One space that is important to citizen wellbeing is called the third place. Not the home and not the workplace, a third place is somewhere that promotes conversations and encounters with friends and neighbours, often with some sort of shared connection. The feeling evoked is a sense of belonging. This could be a café, a pub, a park, or a library. Imagine what Vancouver would be like without our beaches, Stanley Park, or the Vancouver Art Gallery.
Ray Oldenburg, author of the book “The Great Good Place”, calls these spaces essential to community and public life. He argues that third places are “central to local democracy and community vitality”. He adds that though they are radically different from a home-like setting, the third place is “remarkably similar to a good home in the psychological comfort and support that it extends”.

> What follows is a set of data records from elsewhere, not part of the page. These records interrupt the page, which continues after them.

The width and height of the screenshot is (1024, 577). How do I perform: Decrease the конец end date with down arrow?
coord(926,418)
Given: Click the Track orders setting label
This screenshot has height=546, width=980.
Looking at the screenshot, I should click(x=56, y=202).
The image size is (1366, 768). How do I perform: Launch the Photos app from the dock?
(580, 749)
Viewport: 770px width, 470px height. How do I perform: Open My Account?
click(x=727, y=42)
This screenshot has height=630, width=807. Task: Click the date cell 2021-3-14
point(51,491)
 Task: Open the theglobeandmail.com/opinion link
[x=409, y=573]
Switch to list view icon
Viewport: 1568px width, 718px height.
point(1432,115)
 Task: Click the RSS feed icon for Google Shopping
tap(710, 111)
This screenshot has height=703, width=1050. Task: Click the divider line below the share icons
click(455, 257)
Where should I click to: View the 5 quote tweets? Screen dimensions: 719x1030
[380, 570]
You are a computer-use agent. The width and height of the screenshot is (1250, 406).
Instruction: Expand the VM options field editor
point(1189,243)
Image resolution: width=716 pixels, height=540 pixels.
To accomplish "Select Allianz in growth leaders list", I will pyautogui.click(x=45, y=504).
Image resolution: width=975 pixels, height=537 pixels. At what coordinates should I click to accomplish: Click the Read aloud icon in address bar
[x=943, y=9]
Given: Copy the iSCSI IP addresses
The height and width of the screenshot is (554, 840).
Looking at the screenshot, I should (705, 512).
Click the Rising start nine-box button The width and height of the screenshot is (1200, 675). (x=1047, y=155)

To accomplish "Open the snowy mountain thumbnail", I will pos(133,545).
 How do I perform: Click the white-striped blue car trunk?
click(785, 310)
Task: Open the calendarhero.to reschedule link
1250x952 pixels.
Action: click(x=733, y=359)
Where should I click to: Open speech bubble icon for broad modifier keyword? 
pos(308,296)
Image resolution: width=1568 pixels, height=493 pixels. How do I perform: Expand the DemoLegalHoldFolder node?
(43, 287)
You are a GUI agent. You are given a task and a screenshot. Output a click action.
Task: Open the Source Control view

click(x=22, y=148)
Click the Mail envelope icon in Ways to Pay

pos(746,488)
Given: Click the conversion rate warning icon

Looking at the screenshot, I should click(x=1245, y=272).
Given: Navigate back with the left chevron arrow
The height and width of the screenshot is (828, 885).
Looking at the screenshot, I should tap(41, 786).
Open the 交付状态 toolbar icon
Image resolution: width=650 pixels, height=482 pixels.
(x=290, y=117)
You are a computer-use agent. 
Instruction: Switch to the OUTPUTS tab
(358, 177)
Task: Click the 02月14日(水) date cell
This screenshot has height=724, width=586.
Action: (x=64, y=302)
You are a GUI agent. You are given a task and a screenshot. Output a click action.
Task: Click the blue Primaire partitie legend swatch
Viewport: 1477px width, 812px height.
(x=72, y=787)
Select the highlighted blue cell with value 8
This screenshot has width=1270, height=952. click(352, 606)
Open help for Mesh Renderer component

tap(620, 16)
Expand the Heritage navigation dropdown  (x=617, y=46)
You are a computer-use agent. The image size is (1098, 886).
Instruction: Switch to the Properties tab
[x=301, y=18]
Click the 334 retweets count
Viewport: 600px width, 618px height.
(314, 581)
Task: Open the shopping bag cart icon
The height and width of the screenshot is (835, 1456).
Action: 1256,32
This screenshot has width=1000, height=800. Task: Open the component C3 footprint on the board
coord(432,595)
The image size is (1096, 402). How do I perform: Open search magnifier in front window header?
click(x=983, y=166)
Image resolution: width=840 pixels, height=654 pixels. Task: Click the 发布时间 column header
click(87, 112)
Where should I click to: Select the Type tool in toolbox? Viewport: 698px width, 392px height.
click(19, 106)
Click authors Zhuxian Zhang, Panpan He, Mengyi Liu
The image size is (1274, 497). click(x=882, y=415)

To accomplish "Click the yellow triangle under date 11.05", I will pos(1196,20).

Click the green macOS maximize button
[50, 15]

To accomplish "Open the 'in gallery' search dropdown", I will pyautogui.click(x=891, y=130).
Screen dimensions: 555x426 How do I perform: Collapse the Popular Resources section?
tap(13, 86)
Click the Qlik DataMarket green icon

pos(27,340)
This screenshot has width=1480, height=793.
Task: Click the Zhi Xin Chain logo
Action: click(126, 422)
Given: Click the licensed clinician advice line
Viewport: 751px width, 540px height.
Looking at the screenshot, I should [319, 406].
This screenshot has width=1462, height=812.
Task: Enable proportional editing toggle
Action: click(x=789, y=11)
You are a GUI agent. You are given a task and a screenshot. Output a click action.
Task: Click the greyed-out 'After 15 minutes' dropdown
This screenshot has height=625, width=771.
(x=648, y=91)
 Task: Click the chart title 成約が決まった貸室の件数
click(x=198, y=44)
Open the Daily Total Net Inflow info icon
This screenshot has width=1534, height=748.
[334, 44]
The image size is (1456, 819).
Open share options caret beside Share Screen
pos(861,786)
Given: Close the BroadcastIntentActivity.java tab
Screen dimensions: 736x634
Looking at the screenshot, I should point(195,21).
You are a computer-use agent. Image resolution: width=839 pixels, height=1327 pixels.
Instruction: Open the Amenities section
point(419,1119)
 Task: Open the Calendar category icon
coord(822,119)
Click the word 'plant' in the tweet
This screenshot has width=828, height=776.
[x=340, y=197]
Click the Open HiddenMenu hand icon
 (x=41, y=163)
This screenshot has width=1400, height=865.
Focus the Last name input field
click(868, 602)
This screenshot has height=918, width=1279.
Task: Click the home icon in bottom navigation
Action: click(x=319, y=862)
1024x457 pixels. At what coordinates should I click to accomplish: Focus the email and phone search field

At Quest, part of our mandate is to build community. We have relationships with many social service agencies in Vancouver, and provide volunteer and work placement programs for those in the neighbourhood. We also operate several of our very own ‘third places’: our three low-cost grocery stores. Food can be an item that evokes a shared connection. It is a basic necessity of life and has the incredible ability to bring together people. Food can become a powerful relationship builder with family members, friends, and even strangers.
Our stores provide a welcoming environment from people of all walks to life to shop for the food they need to fuel their bodies. Most importantly, we provide a variety of options for people to choose from. We believe that income level should not prevent people from having access to healthy, nutritious food on a regular basis.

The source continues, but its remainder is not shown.